Clean it properly first. Sugar soap to shift dust, grease and any old polish, then rinse and let it dry. Give the whole thing a light sanding with 240-grit to key the surface — paint needs something to grab onto, especially on that glossy factory finish. Mask the wall behind and the valves with FrogTape.
If there's any bare or rusty metal showing, spot-prime it. Zinsser Cover Stain or a metal primer sorts rust and stops it bleeding through. On a sound, previously painted radiator in good nick you can usually go straight over with a quick key and skip the full prime.
For the topcoat, you've got two routes. The traditional one is a dedicated radiator enamel — heat-resistant and tough. But honestly, most decent water-based satinwood and eggshell trim paints now handle radiator heat fine and won't yellow, which is the big advantage. Little Greene Intelligent Eggshell and Dulux trim formulas both cope happily. The old problem of white radiators going custard-yellow was an oil-based, non-drying-oil issue — modern acrylics don't do it.

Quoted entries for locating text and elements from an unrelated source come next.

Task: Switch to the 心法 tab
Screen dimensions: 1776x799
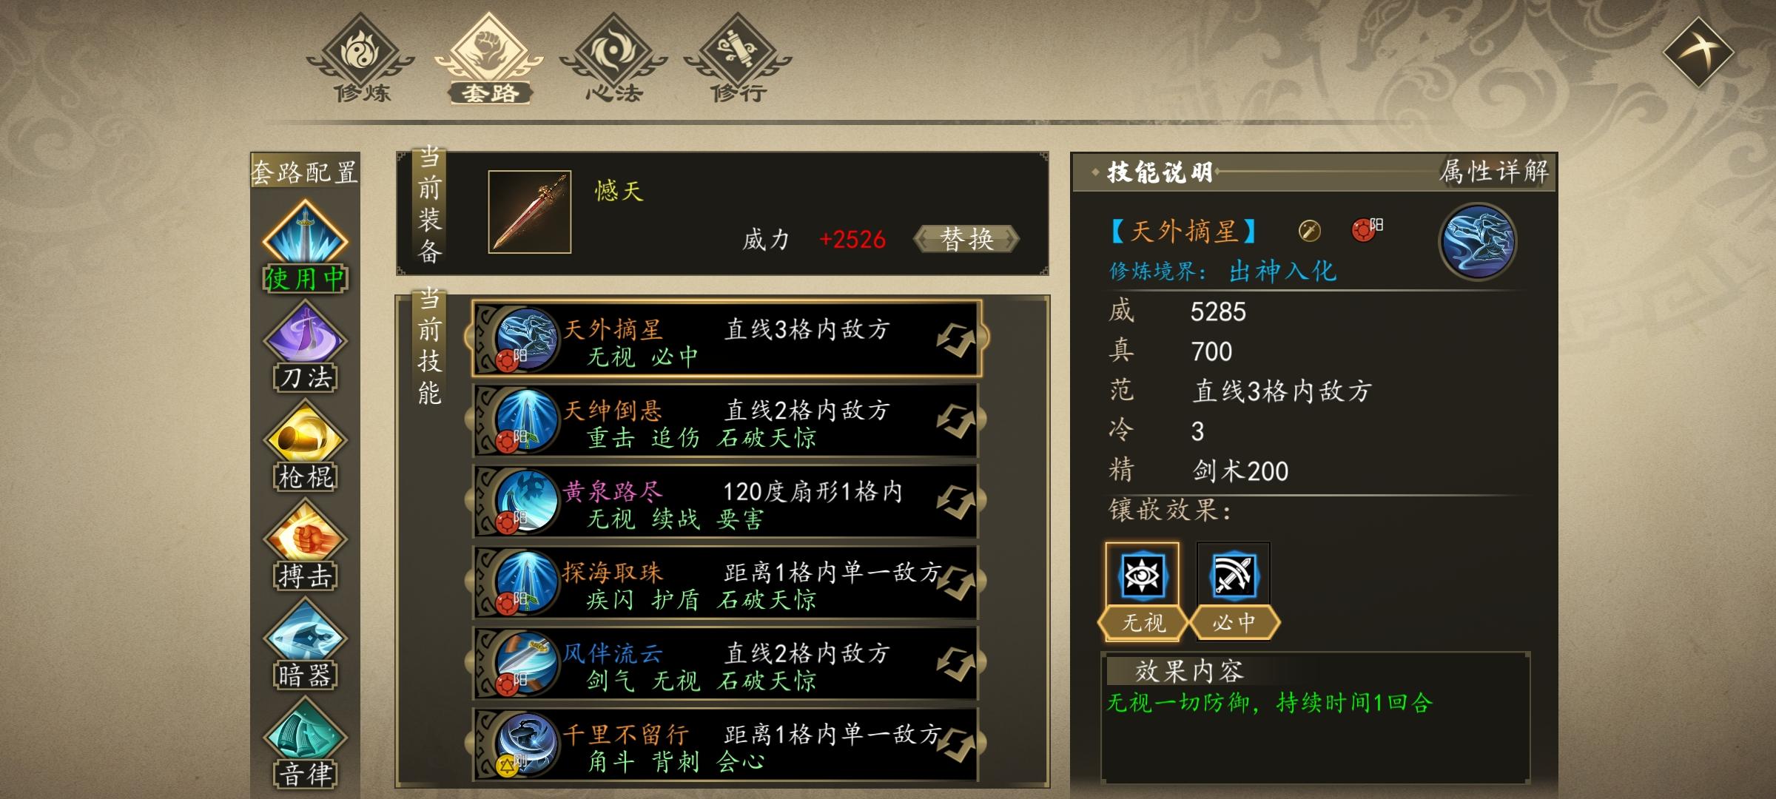Action: click(x=613, y=59)
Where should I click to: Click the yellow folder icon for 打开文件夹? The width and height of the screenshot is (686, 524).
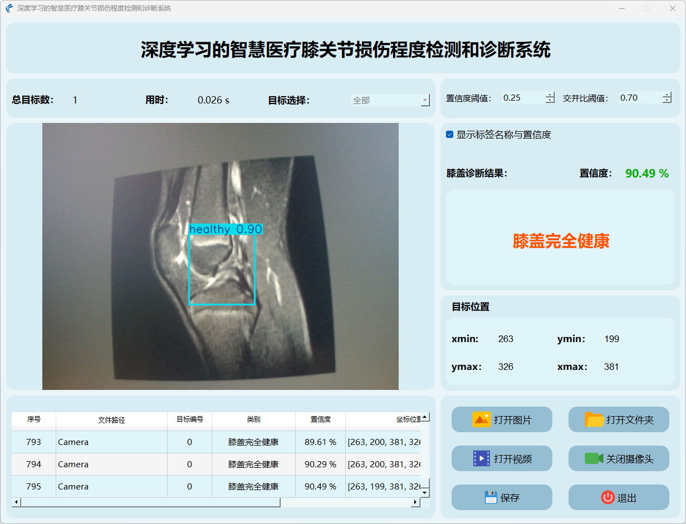(x=594, y=419)
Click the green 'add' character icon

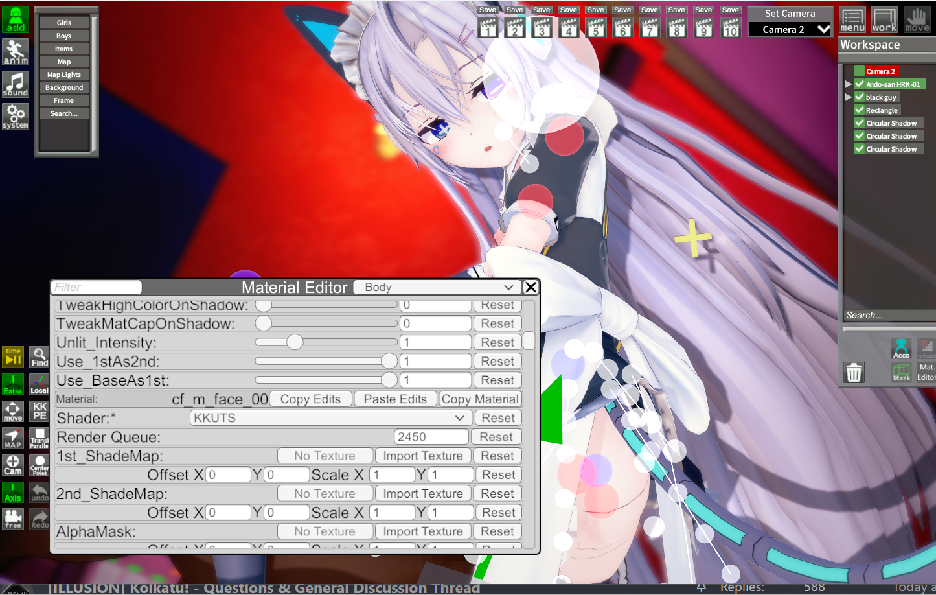tap(16, 19)
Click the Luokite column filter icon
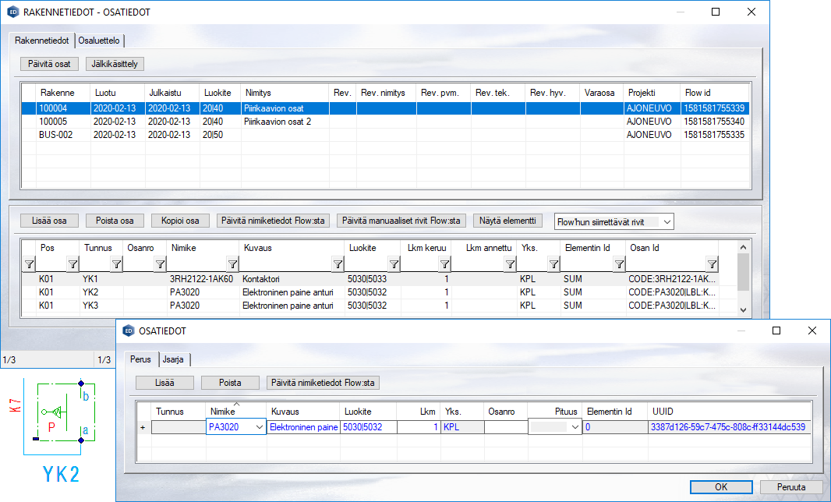 (394, 264)
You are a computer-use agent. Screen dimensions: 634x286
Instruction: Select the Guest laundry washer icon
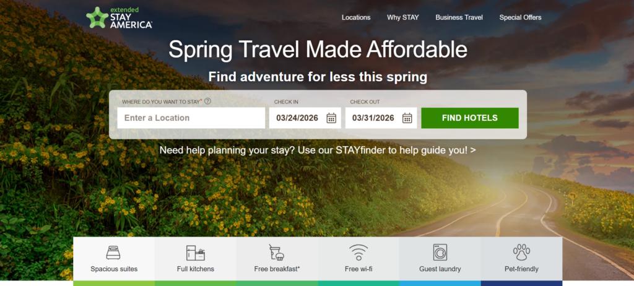coord(440,253)
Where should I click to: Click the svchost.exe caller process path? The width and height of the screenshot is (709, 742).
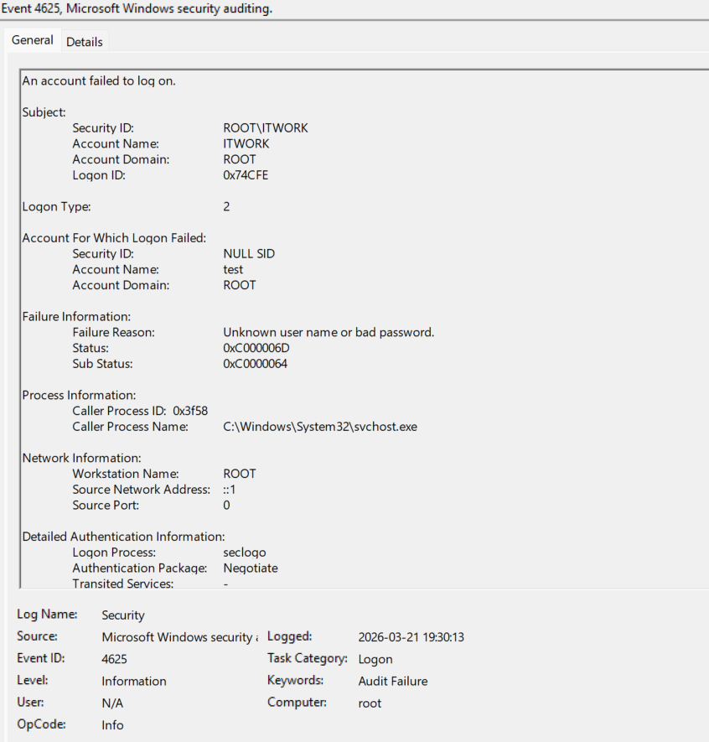[x=319, y=427]
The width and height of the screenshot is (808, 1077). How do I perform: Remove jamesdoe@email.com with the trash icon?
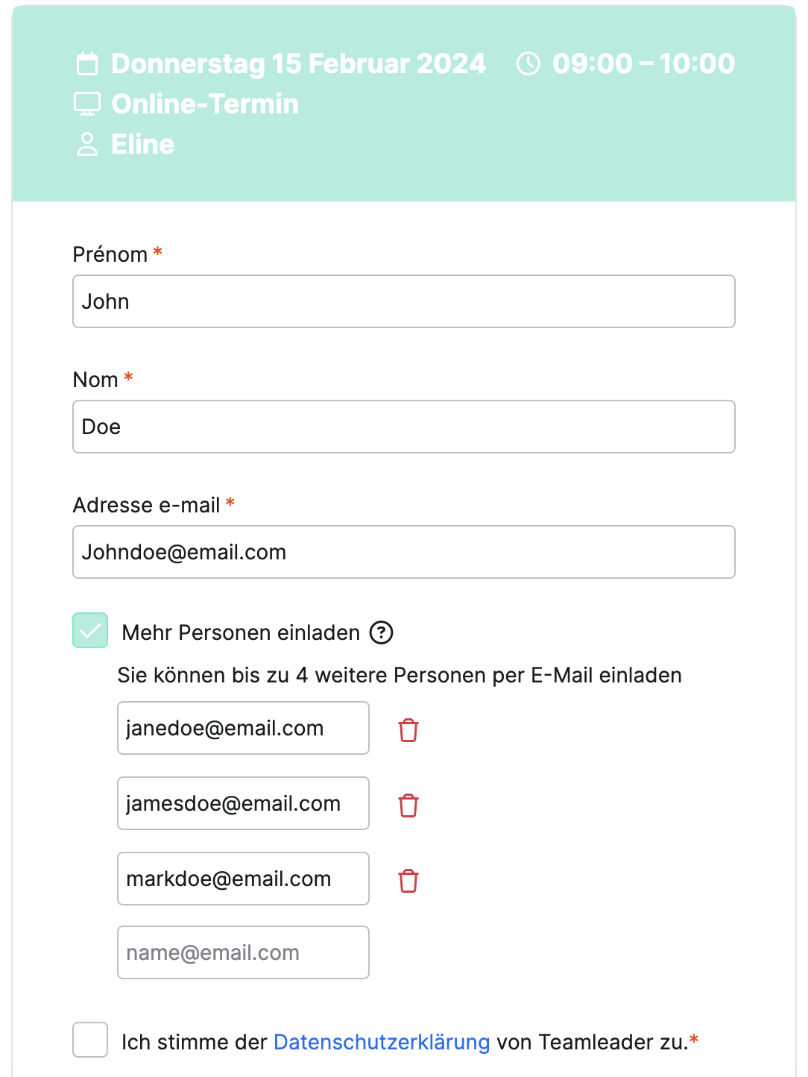click(408, 806)
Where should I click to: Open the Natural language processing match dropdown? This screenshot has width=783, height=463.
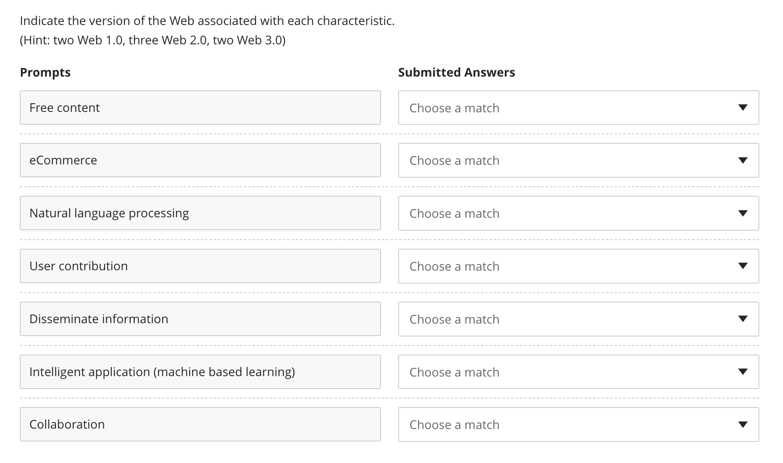click(578, 213)
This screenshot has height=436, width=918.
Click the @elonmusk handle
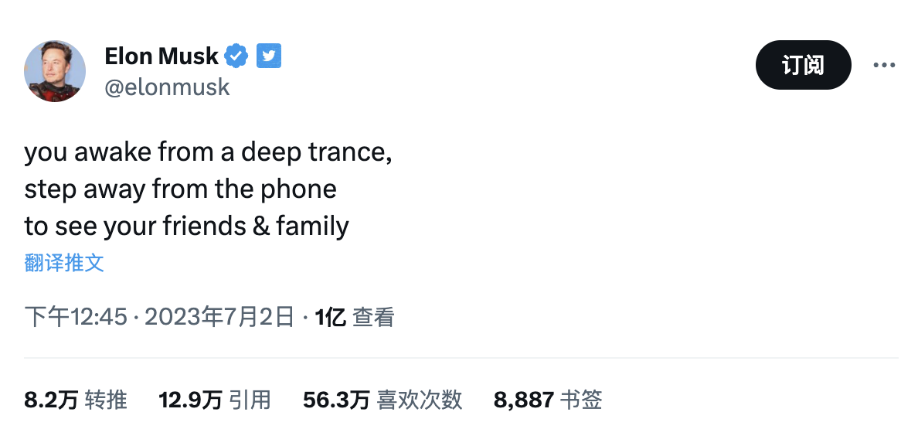[x=167, y=87]

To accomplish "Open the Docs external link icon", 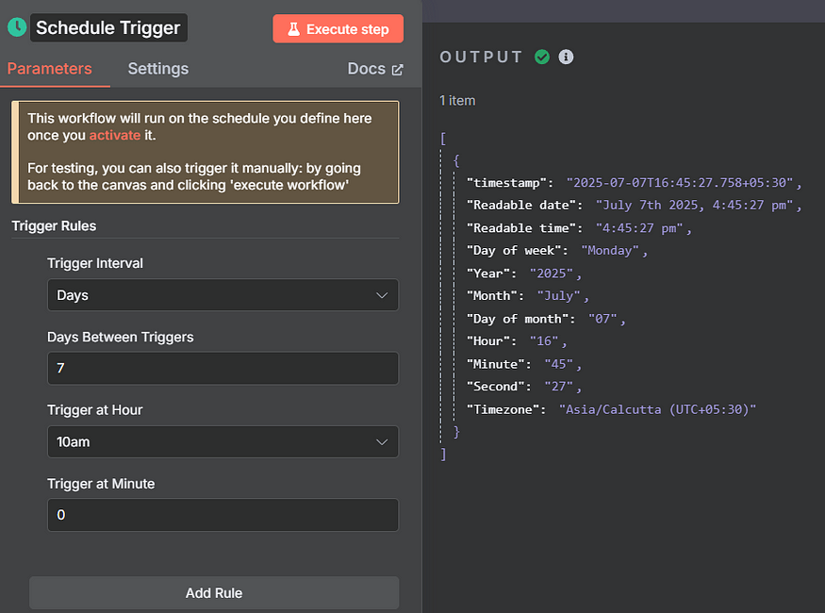I will tap(398, 70).
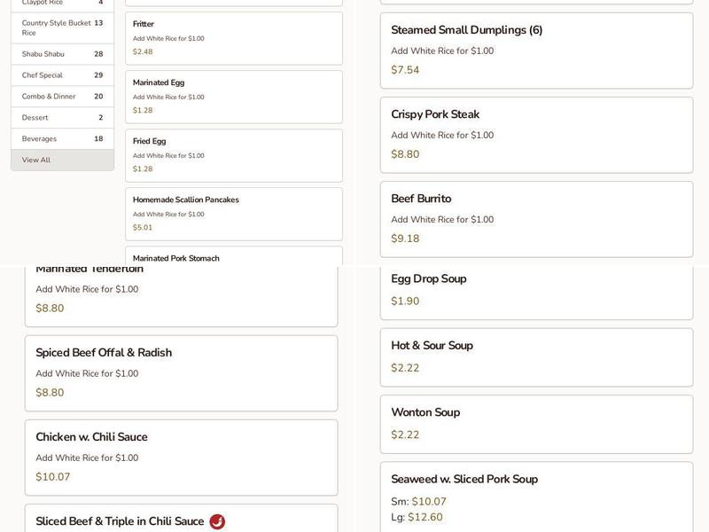
Task: Choose the Wonton Soup item
Action: pos(536,423)
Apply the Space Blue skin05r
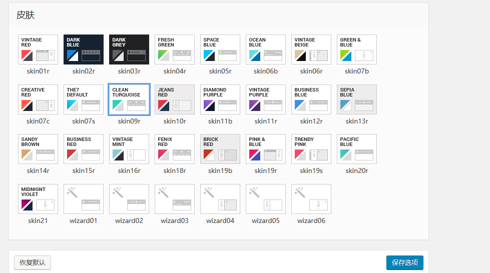 tap(220, 50)
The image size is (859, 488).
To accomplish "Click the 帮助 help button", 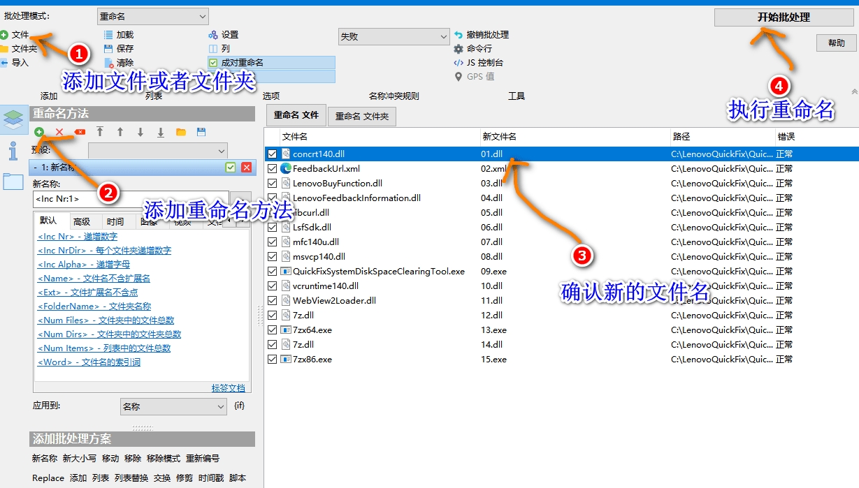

Apply two thin coats, not one thick one. Use a 50mm radiator brush or a long-pile mini roller to reach behind, and lay off in the direction of the metal. Thin coats dry harder and avoid runs in the recesses.
Colour-wise, most people want it to disappear into the wall. Match it to your trim or wall colour — Farrow & Ball Pointing or Slipper Satin for a soft off-white, or go bold and paint it the wall colour like Mole's Breath so it reads as one surface.
Leave it a good few days before firing the heating back up. Curing under heat too early traps solvent and softens the finish — patience here pays off.